__Exercise__
Copy out the items below word for word.
** Begin Material supplied **
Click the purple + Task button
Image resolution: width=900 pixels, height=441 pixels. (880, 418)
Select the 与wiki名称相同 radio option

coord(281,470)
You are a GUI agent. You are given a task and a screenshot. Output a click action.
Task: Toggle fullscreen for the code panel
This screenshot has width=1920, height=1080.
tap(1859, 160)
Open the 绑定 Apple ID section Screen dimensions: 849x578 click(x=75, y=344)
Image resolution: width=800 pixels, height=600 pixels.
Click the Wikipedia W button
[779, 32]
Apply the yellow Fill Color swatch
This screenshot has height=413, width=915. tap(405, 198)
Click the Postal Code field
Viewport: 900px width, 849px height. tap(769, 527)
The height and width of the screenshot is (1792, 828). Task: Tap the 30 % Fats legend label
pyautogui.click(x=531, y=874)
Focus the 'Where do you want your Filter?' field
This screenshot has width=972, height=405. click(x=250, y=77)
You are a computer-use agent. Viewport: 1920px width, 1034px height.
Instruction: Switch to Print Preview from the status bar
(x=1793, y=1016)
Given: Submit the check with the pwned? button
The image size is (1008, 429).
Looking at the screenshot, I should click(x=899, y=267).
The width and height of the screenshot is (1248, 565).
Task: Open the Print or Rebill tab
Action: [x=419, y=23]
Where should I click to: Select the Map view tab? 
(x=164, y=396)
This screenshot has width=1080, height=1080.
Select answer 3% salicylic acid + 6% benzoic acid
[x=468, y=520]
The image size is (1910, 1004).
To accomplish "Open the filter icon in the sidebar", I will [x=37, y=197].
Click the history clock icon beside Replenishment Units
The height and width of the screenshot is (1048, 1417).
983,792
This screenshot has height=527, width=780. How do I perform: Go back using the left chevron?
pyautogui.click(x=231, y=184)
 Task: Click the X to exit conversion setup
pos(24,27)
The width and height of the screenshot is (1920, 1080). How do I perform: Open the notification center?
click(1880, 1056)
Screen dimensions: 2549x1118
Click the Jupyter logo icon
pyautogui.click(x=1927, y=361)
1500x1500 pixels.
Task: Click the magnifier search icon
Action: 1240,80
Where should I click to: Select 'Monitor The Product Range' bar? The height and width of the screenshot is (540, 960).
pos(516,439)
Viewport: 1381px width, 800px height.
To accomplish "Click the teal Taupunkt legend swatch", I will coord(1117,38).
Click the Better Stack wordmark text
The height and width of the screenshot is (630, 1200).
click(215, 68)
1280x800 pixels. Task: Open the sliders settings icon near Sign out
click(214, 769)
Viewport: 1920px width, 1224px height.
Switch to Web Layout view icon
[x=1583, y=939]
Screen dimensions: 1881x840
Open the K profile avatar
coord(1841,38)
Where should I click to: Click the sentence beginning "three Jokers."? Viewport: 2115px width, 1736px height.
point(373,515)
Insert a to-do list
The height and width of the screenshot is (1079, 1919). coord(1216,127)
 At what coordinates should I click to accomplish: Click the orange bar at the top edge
** End Material supplied **
__Solution for this problem__
Click the purple + Task button
Image resolution: width=900 pixels, height=441 pixels. (880, 418)
Select the 与wiki名称相同 radio option

coord(281,470)
You are a GUI agent. You are given a task and a screenshot. Output a click action.
Task: Toggle fullscreen for the code panel
This screenshot has width=1920, height=1080.
tap(1859, 160)
Open the 绑定 Apple ID section Screen dimensions: 849x578 click(x=75, y=344)
Image resolution: width=800 pixels, height=600 pixels.
Click the Wikipedia W button
[779, 32]
Apply the yellow Fill Color swatch
This screenshot has height=413, width=915. tap(405, 198)
Click the Postal Code field
Viewport: 900px width, 849px height. tap(769, 527)
The height and width of the screenshot is (1792, 828). Task: Tap the 30 % Fats legend label
pyautogui.click(x=531, y=874)
Focus the 'Where do you want your Filter?' field
This screenshot has width=972, height=405. click(x=250, y=77)
You are a computer-use agent. Viewport: 1920px width, 1034px height.
Instruction: Switch to Print Preview from the status bar
(x=1793, y=1016)
Given: Submit the check with the pwned? button
The image size is (1008, 429).
Looking at the screenshot, I should click(x=899, y=267).
The width and height of the screenshot is (1248, 565).
Task: Open the Print or Rebill tab
Action: [x=419, y=23]
Where should I click to: Select the Map view tab? 
(x=164, y=396)
This screenshot has width=1080, height=1080.
Select answer 3% salicylic acid + 6% benzoic acid
[x=468, y=520]
The image size is (1910, 1004).
To accomplish "Open the filter icon in the sidebar", I will [x=37, y=197].
Click the history clock icon beside Replenishment Units
The height and width of the screenshot is (1048, 1417).
983,792
This screenshot has height=527, width=780. How do I perform: Go back using the left chevron?
pyautogui.click(x=231, y=184)
 Task: Click the X to exit conversion setup
pos(24,27)
The width and height of the screenshot is (1920, 1080). How do I perform: Open the notification center?
click(1880, 1056)
Screen dimensions: 2549x1118
Click the Jupyter logo icon
pyautogui.click(x=1927, y=361)
1500x1500 pixels.
Task: Click the magnifier search icon
Action: 1240,80
Where should I click to: Select 'Monitor The Product Range' bar? The height and width of the screenshot is (540, 960).
pos(516,439)
Viewport: 1381px width, 800px height.
To accomplish "Click the teal Taupunkt legend swatch", I will coord(1117,38).
Click the Better Stack wordmark text
The height and width of the screenshot is (630, 1200).
click(215, 68)
1280x800 pixels. Task: Open the sliders settings icon near Sign out
click(214, 769)
Viewport: 1920px width, 1224px height.
Switch to Web Layout view icon
[x=1583, y=939]
Screen dimensions: 1881x840
Open the K profile avatar
coord(1841,38)
Where should I click to: Click the sentence beginning "three Jokers."? Viewport: 2115px width, 1736px height.
point(373,515)
Insert a to-do list
The height and width of the screenshot is (1079, 1919). coord(1216,127)
 At what coordinates should I click to accomplish: Click the orange bar at the top edge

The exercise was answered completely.